The 19-story art deco building at 740 Park Ave., dubbed the most "powerful apartment building in New York" by Business Insider in 2011, was engulfed in flames about 2:50 p.m. Wednesday.

The fire, which broke out on the sixth floor, was brought under control at 4:20 p.m., fire officials said.

Three firefighters suffered minor injuries, one with a laceration and two for smoke-related injuries. No one was in the affected apartment at the time of the blaze, and the rest of the building did not have to be evacuated, according to Deputy Fire Chief John Esposito.
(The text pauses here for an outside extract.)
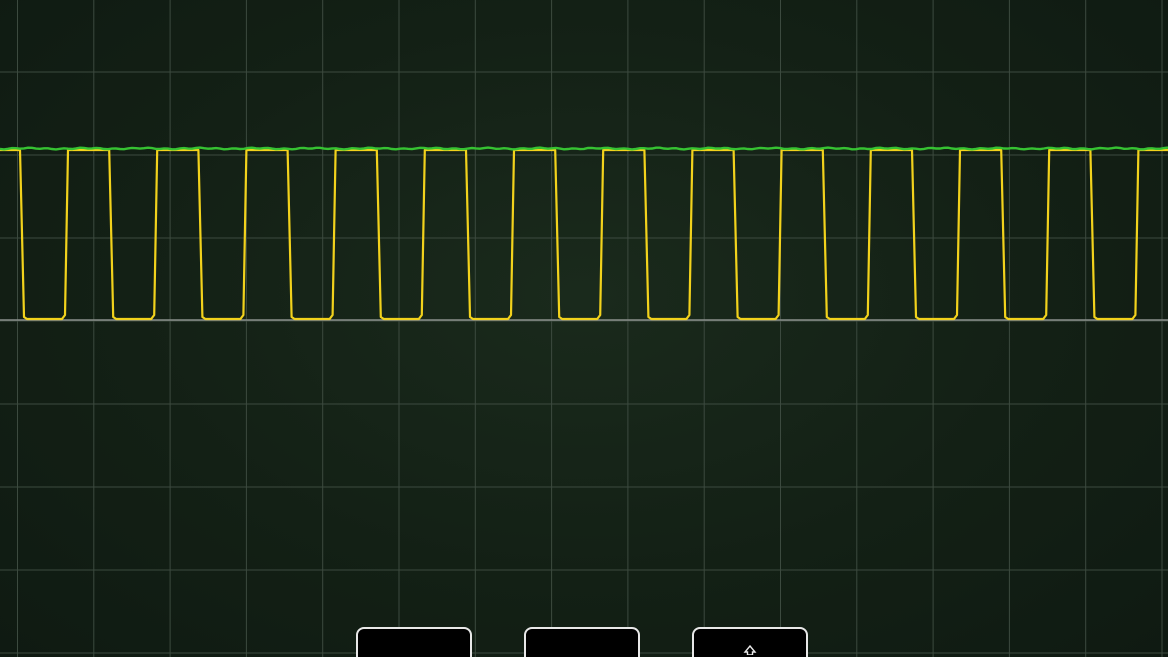  I want to click on channel-2-trace, so click(584, 148).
“I was sitting my office and we just started smelling a lot of smoke," said Josie Forde, who works as personal assistant on a floor above the fire. “The smoke was really bad.” 

The building has "been the most sought after residence in New York since 1929," according to Michael Gross, a journalist who published a book about the building in 2006.

"Even in the age of billionaire belt condos, a 740 Park apartment is a symbol of arrival at the highest level of achievement, in the achiever's favorite city."

Kennedy Onassis' grandfather built the co-op in 1929 and current residents include billionaire David Koch and Harry and Florence Wang, parents of designer Vera Wang. 

In 2014, Israel Englander, the founder and chief executive officer of hedge-fund firm Millennium Management LLC, set the record for the highest price paid for a Manhattan co-op when he bought a duplex apartment in the building at 740 Park Ave. for $71.3 million from the French government, Bloomberg reported at the time.

Traffic was being re-routed Wednesday afternoon on the southbound side of Park Avenue from 72nd Street in front of the building.